(Rows of pointing data)
════════════════
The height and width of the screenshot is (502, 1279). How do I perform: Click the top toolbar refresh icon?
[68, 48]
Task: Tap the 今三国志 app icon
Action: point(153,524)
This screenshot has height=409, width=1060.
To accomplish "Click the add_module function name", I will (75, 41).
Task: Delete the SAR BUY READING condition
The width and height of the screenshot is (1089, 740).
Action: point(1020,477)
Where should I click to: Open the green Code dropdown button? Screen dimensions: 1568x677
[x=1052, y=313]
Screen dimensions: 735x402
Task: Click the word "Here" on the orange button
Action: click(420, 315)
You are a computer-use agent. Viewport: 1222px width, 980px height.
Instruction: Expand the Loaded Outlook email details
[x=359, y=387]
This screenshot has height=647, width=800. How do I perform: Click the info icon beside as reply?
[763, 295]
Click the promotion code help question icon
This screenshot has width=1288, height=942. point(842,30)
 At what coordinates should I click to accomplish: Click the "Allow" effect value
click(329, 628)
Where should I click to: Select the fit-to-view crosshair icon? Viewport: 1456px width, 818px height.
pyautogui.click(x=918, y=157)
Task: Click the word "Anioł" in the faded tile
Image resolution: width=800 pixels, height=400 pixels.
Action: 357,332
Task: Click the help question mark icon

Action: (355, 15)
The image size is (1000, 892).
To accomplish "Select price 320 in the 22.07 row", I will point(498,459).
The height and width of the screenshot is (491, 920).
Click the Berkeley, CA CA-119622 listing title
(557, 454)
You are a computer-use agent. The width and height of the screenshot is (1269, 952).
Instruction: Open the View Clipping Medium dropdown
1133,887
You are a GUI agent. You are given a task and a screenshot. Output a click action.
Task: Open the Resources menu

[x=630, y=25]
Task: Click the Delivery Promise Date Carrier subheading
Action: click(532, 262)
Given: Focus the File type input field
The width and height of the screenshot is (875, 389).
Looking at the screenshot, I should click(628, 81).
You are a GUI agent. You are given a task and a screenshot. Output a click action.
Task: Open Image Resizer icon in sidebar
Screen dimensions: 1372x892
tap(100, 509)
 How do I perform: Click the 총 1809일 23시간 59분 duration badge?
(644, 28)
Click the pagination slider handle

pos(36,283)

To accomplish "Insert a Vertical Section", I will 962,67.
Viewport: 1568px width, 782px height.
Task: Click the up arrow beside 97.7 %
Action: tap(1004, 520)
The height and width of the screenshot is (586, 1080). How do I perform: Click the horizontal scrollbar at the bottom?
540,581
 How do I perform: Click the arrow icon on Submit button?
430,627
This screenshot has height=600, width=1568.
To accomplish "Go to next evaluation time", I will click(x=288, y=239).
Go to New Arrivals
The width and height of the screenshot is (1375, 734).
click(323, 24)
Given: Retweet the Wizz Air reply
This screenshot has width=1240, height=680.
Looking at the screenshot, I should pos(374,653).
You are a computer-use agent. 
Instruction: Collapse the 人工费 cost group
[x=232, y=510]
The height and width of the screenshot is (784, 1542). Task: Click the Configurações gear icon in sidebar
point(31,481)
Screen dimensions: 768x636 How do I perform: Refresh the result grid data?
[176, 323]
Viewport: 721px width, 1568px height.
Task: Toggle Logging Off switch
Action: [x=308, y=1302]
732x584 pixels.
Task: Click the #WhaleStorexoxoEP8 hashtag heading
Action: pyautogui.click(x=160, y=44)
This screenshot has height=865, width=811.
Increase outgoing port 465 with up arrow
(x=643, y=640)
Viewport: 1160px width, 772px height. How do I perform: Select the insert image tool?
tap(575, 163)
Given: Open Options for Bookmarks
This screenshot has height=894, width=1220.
════════════════
PROMPT — Recast the records above as a JSON list of strings, with one string for each line and no entries for blank lines.

RESULT OF THIS EXERCISE —
[
  "The height and width of the screenshot is (502, 1279). How do I perform: Click the top toolbar refresh icon?",
  "[68, 48]",
  "Task: Tap the 今三国志 app icon",
  "Action: point(153,524)",
  "This screenshot has height=409, width=1060.",
  "To accomplish \"Click the add_module function name\", I will (75, 41).",
  "Task: Delete the SAR BUY READING condition",
  "The width and height of the screenshot is (1089, 740).",
  "Action: point(1020,477)",
  "Where should I click to: Open the green Code dropdown button? Screen dimensions: 1568x677",
  "[x=1052, y=313]",
  "Screen dimensions: 735x402",
  "Task: Click the word \"Here\" on the orange button",
  "Action: click(420, 315)",
  "You are a computer-use agent. Viewport: 1222px width, 980px height.",
  "Instruction: Expand the Loaded Outlook email details",
  "[x=359, y=387]",
  "This screenshot has height=647, width=800. How do I perform: Click the info icon beside as reply?",
  "[763, 295]",
  "Click the promotion code help question icon",
  "This screenshot has width=1288, height=942. point(842,30)",
  " At what coordinates should I click to accomplish: Click the \"Allow\" effect value",
  "click(329, 628)",
  "Where should I click to: Select the fit-to-view crosshair icon? Viewport: 1456px width, 818px height.",
  "pyautogui.click(x=918, y=157)",
  "Task: Click the word \"Anioł\" in the faded tile",
  "Image resolution: width=800 pixels, height=400 pixels.",
  "Action: 357,332",
  "Task: Click the help question mark icon",
  "Action: (355, 15)",
  "The image size is (1000, 892).",
  "To accomplish \"Select price 320 in the 22.07 row\", I will point(498,459).",
  "The height and width of the screenshot is (491, 920).",
  "Click the Berkeley, CA CA-119622 listing title",
  "(557, 454)",
  "You are a computer-use agent. The width and height of the screenshot is (1269, 952).",
  "Instruction: Open the View Clipping Medium dropdown",
  "1133,887",
  "You are a GUI agent. You are given a task and a screenshot. Output a click action.",
  "Task: Open the Resources menu",
  "[x=630, y=25]",
  "Task: Click the Delivery Promise Date Carrier subheading",
  "Action: click(532, 262)",
  "Given: Focus the File type input field",
  "The width and height of the screenshot is (875, 389).",
  "Looking at the screenshot, I should click(628, 81).",
  "You are a GUI agent. You are given a task and a screenshot. Output a click action.",
  "Task: Open Image Resizer icon in sidebar",
  "Screen dimensions: 1372x892",
  "tap(100, 509)",
  " How do I perform: Click the 총 1809일 23시간 59분 duration badge?",
  "(644, 28)",
  "Click the pagination slider handle",
  "pos(36,283)",
  "To accomplish \"Insert a Vertical Section\", I will 962,67.",
  "Viewport: 1568px width, 782px height.",
  "Task: Click the up arrow beside 97.7 %",
  "Action: tap(1004, 520)",
  "The height and width of the screenshot is (586, 1080). How do I perform: Click the horizontal scrollbar at the bottom?",
  "540,581",
  " How do I perform: Click the arrow icon on Submit button?",
  "430,627",
  "This screenshot has height=600, width=1568.",
  "To accomplish \"Go to next evaluation time\", I will click(x=288, y=239).",
  "Go to New Arrivals",
  "The width and height of the screenshot is (1375, 734).",
  "click(323, 24)",
  "Given: Retweet the Wizz Air reply",
  "This screenshot has width=1240, height=680.",
  "Looking at the screenshot, I should pos(374,653).",
  "You are a computer-use agent. ",
  "Instruction: Collapse the 人工费 cost group",
  "[x=232, y=510]",
  "The height and width of the screenshot is (784, 1542). Task: Click the Configurações gear icon in sidebar",
  "point(31,481)",
  "Screen dimensions: 768x636 How do I perform: Refresh the result grid data?",
  "[176, 323]",
  "Viewport: 721px width, 1568px height.",
  "Task: Toggle Logging Off switch",
  "Action: [x=308, y=1302]",
  "732x584 pixels.",
  "Task: Click the #WhaleStorexoxoEP8 hashtag heading",
  "Action: pyautogui.click(x=160, y=44)",
  "This screenshot has height=865, width=811.",
  "Increase outgoing port 465 with up arrow",
  "(x=643, y=640)",
  "Viewport: 1160px width, 772px height. How do I perform: Select the insert image tool?",
  "tap(575, 163)",
  "Given: Open Options for Bookmarks",
  "This screenshot has height=894, width=1220."
]